I was forced into this upgrade. We’ve had leaks off and on through the years. Finding them was always a pain, and they cost me anywhere from $50/month to nearly $200/month until I located them and got them fixed. Last year a main water line had a problem and slammed me for over $1000/month until I had it fixed (at a cost of nearly $6000, including the leak detection company who located the break).

Late last year the water bill started going up again, finally reaching about $500/month in overage. I was getting tired of it. Brought in the leak detection company and they said it was under a home–not a main line. Well, I’d been under every home trying to find the leak before I brought in the pro leak detectors, and now they tell me it’s under a home. The only way to solve the problem, they said, was to sub-meter every home. So, here we are halfway through the project, and I may have found the big leak. From here on out I won’t have to wonder where the water is going. All I have to do is check the meters at least once each month and I’ll know where every tenth of a gallon is being used (or wasted!).

I’m using the DLJ meters from www.watermeters.com.

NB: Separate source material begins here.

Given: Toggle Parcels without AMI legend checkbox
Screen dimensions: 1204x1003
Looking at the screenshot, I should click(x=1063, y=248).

I highly recommend these meters as they are the cheapest on the market that include all hardware needed for the installation. I’m doing all my own work, and the cost is roughly $100 per location, including the meter, a new 12 inch meter box, new ball valve, and miscellaneous fittings. This investment will pay for itself in 5 months if I can shut down the $500 overage. Not many investments have that kind of return.

In the future, if I choose, I can either bill for usage over a certain amount or, at the least, I can charge back when someone has a leak that sucks a hundred bucks or more out of my wallet. I can’t say enough about how positive this is for me. And for the tenants, I can let them know well before a hidden leak eats a hole through their floor. This is win-win as far as I’m concerned, and the relative dollars I’m investing is small–less than one new septic tank and lines would cost after years of damage by too much water running through them (trust me–I know all about this).

I wanted to add a follow-up to this old thread. Keep in mind that we’re a small park, so these numbers may not seem big to many of you, but they are significant to our 22-pad park.

Our water bill was consistently over $900 and climbing when we started, which was about 3x what I think it should be. The sub-meters and subsequent fixes and upgrades have brought the bill down to an average of just over $400. Our last bill actually dipped below $400, but there is always some variance. There are a few more toilets that I’m sure need to be replaced, and I could probably get to the $350/month mark if I wanted to chase down those few extra dollars.

The point, though, is that there is now an extra $500 each month going into my pocket, that will continue to go into my pocket from here on out. The sub-metering project was well worth the time and dollars I put into it, and had a 5-month payback period.

Thanks for sharing that. That’s the same as our experiences. Nothing fosters conservation like paying for your own use.

great post

Anyone have experience with meters other than the DLJ meters, or are these the way to go?

I use badger disk meters with the remote reads. I also am in cold climates, and these are easy to get parts for if they freeze or have issues. I have had other meters in parks- and I tend to go back to these.

What device do you use when you turn off water for non payment?

We install shut off handles prior and after the meters, and we buy lock out devises that you turn the valve off, and they clamp on the handle. We get ours from Grainger. Here is the link http://www.grainger.com/Grainger/wwg/search.shtml?op=search&N=14373&in_dim_search=1

Is anyone using automatic read meters? Each meter has a transmitter and are read remotely. If so,what is your experience with them?